Review | Songlines

A Thousand Cranes

Top of the World

Rating: ★★★★★

View album and artist details

Album and Artist Details

Artist/band:

Çiğdem Aslan

Label:

Asphalt Tango

Jan/Feb/2017

Çiğdem Aslan is a Turkish-born, Hackney-based singer who first came to my attention when she joined She’Koyokh, the fabulous Balkan klezmer band who enliven London's live music scene. Aslan remains a member of She’Koyokh but on her solo albums – 2013's Mortissa and this follow-up – she shifts direction, remaining in the Balkans but exploring rebetika, the music of Asia Minor that once delighted listeners from Athens to Anatolia. Since Greece's failed invasion of Turkey in 1917 (and the subsequent exchange of populations) rebetika has often been termed ‘the Greek blues’; Aslan, aware its roots are mixed, lets Middle Eastern flavours seep into the music and, in doing so, creates extraordinarily beautiful music. Where her debut album Mortissa was a very capable introduction, here she sounds far more confident, a singer working at the top of her game, and the sublime musicians dig deep to create exquisite textures.

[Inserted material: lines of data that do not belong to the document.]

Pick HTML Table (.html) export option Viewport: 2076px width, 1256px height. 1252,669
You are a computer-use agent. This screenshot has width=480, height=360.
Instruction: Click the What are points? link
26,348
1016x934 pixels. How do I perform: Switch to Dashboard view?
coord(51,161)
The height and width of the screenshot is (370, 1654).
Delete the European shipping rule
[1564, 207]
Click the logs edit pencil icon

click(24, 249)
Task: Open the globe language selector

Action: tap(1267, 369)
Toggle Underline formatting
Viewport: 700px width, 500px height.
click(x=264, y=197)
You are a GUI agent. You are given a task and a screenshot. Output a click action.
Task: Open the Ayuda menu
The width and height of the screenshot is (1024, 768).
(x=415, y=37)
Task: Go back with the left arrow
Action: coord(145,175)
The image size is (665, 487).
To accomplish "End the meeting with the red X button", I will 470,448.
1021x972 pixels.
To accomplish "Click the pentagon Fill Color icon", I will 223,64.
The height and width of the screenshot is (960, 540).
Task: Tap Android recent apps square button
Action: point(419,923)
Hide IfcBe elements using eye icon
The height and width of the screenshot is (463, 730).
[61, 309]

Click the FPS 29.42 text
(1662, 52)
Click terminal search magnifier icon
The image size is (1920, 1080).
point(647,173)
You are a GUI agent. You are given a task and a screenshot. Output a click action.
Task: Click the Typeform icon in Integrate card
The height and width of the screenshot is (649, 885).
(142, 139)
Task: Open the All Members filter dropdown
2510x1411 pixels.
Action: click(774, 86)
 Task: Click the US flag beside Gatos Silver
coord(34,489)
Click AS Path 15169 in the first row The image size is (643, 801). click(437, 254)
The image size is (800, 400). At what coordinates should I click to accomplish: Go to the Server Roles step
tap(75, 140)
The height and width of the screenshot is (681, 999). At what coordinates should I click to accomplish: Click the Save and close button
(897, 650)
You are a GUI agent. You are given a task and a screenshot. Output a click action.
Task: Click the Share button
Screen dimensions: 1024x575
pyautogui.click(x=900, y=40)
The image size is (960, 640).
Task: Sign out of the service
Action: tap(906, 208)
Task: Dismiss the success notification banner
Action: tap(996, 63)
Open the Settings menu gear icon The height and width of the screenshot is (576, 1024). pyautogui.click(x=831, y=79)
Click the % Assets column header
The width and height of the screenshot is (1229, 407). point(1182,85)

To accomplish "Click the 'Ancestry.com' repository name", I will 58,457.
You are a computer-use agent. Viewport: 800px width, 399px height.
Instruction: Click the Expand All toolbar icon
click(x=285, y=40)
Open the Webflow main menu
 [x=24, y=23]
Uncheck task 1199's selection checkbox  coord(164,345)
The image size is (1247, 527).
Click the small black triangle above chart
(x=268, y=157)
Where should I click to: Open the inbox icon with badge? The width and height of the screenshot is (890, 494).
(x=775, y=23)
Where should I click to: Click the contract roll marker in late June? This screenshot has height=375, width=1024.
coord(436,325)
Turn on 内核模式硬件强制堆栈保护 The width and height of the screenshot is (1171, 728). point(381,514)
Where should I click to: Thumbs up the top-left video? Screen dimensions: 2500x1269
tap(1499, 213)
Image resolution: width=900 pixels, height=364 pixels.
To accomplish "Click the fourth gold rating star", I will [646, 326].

All the while Aslan sings up a storm, equally capable of skipping through a fast tempo on ‘Lingo Lingo Şişeler’ or brooding intensely on ‘Kardiokleftra’. Recorded at Athens’ historic AntArt studio and beautifully packaged, A Thousand Cranes is a magnificent gesture towards proving Greek-Turkish culture is more similar than different; it is also an album of wild, haunted beauty.